Among the records below, find the lines containing "selected" and state only how many there are.

> Records for this task:
***

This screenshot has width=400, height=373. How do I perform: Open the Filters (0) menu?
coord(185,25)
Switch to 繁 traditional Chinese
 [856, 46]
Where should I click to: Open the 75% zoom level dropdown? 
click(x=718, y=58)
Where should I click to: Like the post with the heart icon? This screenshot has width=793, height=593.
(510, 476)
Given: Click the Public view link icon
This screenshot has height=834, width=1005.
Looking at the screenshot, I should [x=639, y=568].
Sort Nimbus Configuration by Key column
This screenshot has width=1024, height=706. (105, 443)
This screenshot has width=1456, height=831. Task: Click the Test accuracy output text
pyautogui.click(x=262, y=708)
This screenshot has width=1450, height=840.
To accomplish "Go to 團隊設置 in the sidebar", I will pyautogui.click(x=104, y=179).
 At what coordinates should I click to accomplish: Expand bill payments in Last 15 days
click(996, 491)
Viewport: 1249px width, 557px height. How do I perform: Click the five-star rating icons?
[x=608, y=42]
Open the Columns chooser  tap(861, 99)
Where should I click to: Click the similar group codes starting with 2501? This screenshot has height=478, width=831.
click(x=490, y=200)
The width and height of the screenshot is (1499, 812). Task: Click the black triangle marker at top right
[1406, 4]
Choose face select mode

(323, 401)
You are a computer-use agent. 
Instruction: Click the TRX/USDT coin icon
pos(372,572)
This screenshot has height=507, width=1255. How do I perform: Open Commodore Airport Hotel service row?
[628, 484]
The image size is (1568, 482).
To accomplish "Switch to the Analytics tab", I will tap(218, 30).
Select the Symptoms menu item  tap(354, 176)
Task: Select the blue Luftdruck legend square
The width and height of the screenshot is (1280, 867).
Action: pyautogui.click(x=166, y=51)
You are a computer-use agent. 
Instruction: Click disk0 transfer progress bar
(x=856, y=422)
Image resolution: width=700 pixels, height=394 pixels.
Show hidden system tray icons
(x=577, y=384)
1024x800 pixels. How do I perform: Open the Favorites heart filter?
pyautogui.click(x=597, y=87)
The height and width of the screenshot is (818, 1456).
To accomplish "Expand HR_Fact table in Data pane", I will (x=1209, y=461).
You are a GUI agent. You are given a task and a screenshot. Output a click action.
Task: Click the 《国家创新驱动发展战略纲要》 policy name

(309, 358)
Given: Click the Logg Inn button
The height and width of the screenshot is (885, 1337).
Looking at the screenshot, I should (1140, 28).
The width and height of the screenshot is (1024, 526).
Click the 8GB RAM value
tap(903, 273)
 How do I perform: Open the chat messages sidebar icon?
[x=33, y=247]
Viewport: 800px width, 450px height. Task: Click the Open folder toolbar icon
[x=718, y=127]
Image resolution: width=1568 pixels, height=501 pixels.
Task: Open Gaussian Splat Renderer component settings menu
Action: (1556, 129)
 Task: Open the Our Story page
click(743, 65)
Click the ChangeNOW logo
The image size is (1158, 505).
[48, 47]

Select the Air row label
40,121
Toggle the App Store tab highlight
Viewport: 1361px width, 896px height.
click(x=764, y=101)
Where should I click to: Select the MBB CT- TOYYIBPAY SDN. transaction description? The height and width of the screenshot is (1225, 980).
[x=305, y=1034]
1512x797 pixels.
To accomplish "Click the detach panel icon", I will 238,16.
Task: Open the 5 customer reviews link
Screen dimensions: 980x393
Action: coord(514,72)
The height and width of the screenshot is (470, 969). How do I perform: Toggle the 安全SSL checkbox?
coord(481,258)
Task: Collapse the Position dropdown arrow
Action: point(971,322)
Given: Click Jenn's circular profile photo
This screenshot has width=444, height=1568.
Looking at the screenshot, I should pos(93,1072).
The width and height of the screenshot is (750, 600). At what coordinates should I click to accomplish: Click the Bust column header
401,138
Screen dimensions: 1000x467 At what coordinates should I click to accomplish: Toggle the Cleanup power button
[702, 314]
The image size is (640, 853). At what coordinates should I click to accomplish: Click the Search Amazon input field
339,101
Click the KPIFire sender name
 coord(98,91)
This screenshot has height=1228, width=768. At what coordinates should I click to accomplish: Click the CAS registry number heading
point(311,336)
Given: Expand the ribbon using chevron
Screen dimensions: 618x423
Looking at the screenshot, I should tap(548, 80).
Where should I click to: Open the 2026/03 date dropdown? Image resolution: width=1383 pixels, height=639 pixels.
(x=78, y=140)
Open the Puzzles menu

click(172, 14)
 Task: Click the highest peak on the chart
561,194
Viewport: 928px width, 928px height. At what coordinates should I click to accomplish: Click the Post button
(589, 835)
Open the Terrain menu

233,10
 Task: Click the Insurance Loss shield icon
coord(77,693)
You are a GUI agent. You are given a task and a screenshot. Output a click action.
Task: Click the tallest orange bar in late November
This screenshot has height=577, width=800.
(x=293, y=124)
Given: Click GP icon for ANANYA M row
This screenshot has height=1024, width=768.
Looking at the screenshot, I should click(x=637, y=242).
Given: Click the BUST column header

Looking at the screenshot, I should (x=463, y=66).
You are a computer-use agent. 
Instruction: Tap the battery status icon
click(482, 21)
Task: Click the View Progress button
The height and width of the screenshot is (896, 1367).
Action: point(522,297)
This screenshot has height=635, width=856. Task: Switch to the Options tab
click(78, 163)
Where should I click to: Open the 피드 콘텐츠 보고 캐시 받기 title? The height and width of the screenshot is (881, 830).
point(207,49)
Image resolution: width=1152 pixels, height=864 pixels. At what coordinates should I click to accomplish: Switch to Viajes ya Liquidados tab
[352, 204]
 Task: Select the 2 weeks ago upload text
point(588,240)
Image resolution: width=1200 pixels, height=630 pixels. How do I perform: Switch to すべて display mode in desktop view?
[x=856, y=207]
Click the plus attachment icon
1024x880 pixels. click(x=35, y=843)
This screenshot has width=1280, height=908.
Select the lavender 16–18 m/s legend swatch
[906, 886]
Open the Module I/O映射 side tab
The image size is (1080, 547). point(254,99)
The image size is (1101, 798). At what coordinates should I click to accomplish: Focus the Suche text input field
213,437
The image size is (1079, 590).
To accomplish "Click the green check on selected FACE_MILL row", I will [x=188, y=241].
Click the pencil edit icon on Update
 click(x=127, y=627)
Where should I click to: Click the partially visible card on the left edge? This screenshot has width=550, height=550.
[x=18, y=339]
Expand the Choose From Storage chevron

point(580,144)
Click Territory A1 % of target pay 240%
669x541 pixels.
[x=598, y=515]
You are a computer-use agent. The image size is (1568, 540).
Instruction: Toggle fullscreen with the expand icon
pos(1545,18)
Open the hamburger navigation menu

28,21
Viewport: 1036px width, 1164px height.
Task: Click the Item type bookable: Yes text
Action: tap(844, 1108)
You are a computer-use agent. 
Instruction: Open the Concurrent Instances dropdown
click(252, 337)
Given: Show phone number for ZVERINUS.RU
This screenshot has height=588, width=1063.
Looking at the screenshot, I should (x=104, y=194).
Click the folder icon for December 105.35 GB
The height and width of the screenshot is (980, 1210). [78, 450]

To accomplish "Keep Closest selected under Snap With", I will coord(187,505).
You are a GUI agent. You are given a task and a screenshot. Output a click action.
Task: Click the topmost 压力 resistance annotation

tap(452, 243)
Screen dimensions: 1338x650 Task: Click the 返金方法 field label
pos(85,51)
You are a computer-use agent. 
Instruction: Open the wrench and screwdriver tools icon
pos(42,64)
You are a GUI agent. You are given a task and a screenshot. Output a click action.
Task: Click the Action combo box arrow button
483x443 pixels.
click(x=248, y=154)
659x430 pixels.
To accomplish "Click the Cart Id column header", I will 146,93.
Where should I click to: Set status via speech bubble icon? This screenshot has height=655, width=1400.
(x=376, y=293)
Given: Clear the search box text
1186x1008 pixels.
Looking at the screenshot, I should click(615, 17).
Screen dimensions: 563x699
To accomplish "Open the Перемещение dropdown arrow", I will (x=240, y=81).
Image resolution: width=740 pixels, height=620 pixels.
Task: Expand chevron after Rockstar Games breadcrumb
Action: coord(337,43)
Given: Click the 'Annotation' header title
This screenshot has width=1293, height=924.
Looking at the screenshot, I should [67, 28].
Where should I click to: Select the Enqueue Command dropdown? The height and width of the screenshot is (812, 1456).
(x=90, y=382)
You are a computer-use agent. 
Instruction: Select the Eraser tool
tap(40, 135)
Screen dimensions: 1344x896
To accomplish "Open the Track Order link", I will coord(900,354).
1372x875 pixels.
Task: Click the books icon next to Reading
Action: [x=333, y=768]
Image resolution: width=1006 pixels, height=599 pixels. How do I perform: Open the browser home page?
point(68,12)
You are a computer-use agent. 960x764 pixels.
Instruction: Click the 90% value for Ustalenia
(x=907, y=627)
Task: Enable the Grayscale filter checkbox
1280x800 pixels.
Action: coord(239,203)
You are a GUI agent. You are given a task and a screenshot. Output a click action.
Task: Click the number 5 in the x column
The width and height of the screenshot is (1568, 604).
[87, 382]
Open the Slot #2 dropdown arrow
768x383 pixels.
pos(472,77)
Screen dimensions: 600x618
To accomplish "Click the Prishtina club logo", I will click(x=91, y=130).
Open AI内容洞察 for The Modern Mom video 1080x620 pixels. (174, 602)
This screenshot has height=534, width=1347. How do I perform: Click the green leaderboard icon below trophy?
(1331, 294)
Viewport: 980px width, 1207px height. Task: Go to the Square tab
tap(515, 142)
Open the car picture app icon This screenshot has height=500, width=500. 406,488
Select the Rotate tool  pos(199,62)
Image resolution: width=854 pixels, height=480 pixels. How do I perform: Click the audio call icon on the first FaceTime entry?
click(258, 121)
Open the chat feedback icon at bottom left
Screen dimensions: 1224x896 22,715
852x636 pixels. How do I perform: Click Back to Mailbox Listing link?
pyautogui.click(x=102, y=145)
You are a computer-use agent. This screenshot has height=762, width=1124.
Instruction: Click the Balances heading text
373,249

***

> Response to this exercise:
2